AIM :: Quote the data from its start through the line containing "Action: (x=710, y=451)", both ends included.

DATA SHOWN ::

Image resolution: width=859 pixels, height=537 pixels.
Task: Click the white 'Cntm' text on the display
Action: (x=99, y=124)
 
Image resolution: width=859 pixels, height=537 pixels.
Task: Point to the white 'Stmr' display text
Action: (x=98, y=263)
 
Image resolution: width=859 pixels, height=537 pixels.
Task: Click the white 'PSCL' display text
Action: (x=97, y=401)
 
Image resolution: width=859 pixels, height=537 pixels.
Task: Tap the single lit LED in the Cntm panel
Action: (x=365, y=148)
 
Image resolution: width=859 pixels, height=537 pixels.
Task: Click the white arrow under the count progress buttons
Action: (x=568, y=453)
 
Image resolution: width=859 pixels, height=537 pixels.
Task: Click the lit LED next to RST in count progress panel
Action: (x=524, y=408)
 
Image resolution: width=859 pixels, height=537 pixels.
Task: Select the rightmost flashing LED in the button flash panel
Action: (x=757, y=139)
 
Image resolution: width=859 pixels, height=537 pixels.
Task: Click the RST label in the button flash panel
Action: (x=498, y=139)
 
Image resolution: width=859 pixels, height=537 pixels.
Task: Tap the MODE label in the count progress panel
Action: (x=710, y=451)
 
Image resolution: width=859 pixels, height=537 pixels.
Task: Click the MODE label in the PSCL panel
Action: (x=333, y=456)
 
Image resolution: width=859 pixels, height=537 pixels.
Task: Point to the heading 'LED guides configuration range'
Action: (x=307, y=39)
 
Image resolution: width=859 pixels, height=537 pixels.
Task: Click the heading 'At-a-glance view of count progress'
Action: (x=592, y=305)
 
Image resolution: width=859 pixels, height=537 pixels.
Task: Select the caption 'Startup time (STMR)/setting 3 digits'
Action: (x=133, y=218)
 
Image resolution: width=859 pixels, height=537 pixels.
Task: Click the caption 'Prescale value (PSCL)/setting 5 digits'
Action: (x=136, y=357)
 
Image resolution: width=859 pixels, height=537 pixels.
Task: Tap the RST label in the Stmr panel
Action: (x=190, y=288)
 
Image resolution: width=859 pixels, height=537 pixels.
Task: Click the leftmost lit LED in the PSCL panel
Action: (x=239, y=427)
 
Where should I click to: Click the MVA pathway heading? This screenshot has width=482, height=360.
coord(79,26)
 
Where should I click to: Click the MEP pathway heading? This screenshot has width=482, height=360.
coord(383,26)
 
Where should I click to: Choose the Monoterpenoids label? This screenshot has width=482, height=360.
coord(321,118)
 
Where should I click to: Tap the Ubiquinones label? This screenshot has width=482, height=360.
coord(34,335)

RESPONSE TO THIS TASK ::
Image resolution: width=859 pixels, height=537 pixels.
Task: Click the white 'Cntm' text on the display
Action: (x=99, y=124)
 
Image resolution: width=859 pixels, height=537 pixels.
Task: Point to the white 'Stmr' display text
Action: (x=98, y=263)
 
Image resolution: width=859 pixels, height=537 pixels.
Task: Click the white 'PSCL' display text
Action: (x=97, y=401)
 
Image resolution: width=859 pixels, height=537 pixels.
Task: Tap the single lit LED in the Cntm panel
Action: (x=365, y=148)
 
Image resolution: width=859 pixels, height=537 pixels.
Task: Click the white arrow under the count progress buttons
Action: (x=568, y=453)
 
Image resolution: width=859 pixels, height=537 pixels.
Task: Click the lit LED next to RST in count progress panel
Action: (x=524, y=408)
 
Image resolution: width=859 pixels, height=537 pixels.
Task: Select the rightmost flashing LED in the button flash panel
Action: (x=757, y=139)
 
Image resolution: width=859 pixels, height=537 pixels.
Task: Click the RST label in the button flash panel
Action: (x=498, y=139)
 
Image resolution: width=859 pixels, height=537 pixels.
Task: Tap the MODE label in the count progress panel
Action: (x=710, y=451)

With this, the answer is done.